Потихоньку шептались ткачи: знаем, мол, куда они скрылись. Но хозяину, конечно, не сказывали. Слушок такой прошел о пропащих: опять тут, надо думать, Полянка заступилась, указала им дорогу на одну дальнюю фабрику. Тайное такое место нашла для них. Там и остались жить беглые, а за ними и другие стали туда уходить.
…Вот и весь моток-мотушечко с локоток, а другой — серебряный — лежит в плетеной веретенице у соседки-рукодельницы.
Березовый хозяин
Другой про старину-то и не больно охоч слушать. Мол, было это, да сплыло, а теперь все на другой манер повернуто, другой краской крашено. Так-то оно так. Только и про старину забывать не след.
В старину леса были у нас — на сотни верст. Как из фабрики вышел, так и лес начинался. В три обхвата сосны росли.
Зимой, бывало, припугнет лисица зайца, так он с перепугу, случалось, через худое окно прямо в ткацкую залепетывал. Лоси к самым мытилкам 4 на питье выходили. Да отстали: с фабричной краской вода не то, что из серебряного ручья в березовом бору, — в нос отравой бьет. Да и охотники — большая для них помеха.
Птицы всякой, гриба, ягоды — ну, необеримо было! Возами вози. А уж черники-то! В лес войдешь — ровно черный дождь ударил, ступить негде.
Сказывают, прежде береза к березе вплотную росла на целые версты. Что кругла, что стройна, что бела! При луне серебром кожура горит, переливается. Особливо зимой, в заморозок. В лес войдешь, как в терем. Вот, бывало, повезут мужики свои тряпки в Парское 5 или с базара ворочаются — едут ночью березняком, лошадей по их воле пустят, а сами всё любуются. Уж больно в березовом лесу отрадно!

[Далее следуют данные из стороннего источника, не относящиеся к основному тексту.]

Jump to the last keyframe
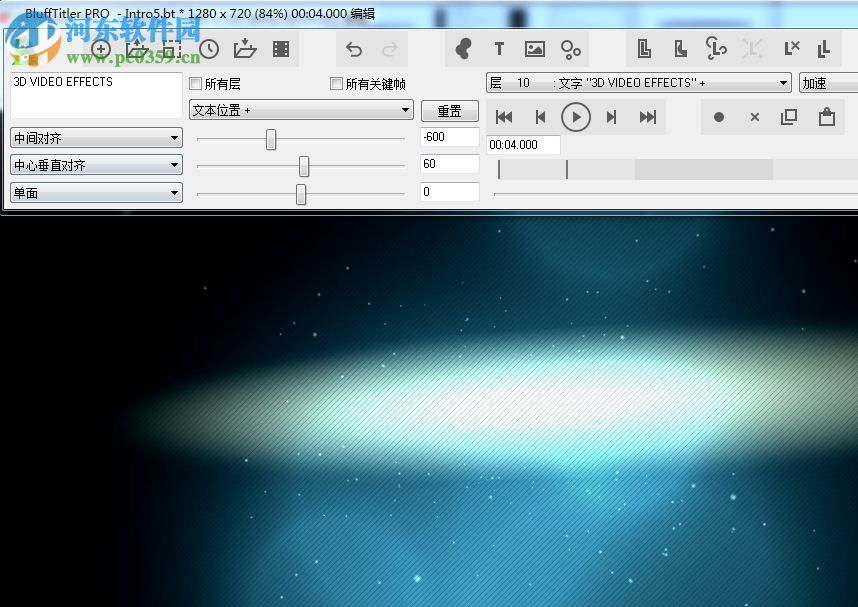Image resolution: width=858 pixels, height=607 pixels. [648, 117]
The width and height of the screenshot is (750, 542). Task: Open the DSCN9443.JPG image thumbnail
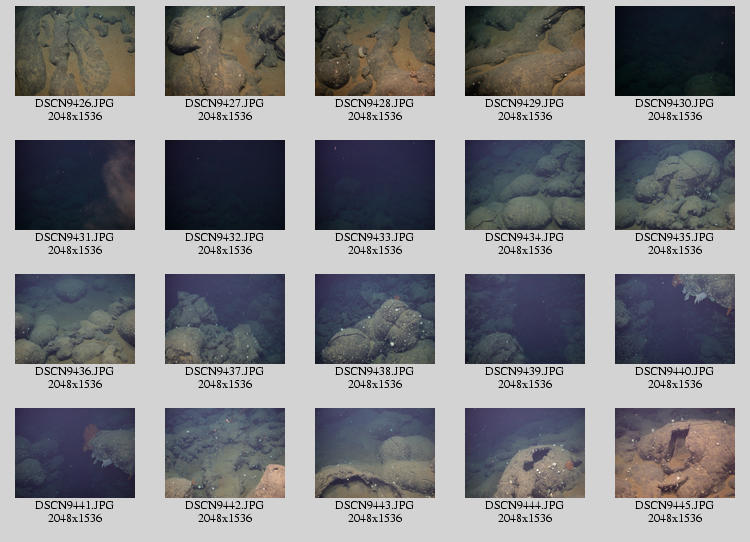click(x=375, y=453)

Тихо. Лунно. Куда ни глянь — серебро рассыпано. На воротнике серебро, на гриве у лошадей, ветви на березах тоже серебряные, а вдобавок, случится, на маковках у деревьев — полушалки белые.
И еще, сказывают, испокон веку тем березняком на рысях ездить опасались. Если кто поозябнет, ехавши-то, или навеселе шуганет да пошибче поедет, так и жди: или лошадь ногу о корень переломит — обезножеет, или хозяин с обмороженным носом домой пожалует, а то не-весть как и в болото угодит. А болото эвон где! Там ныне торф копают.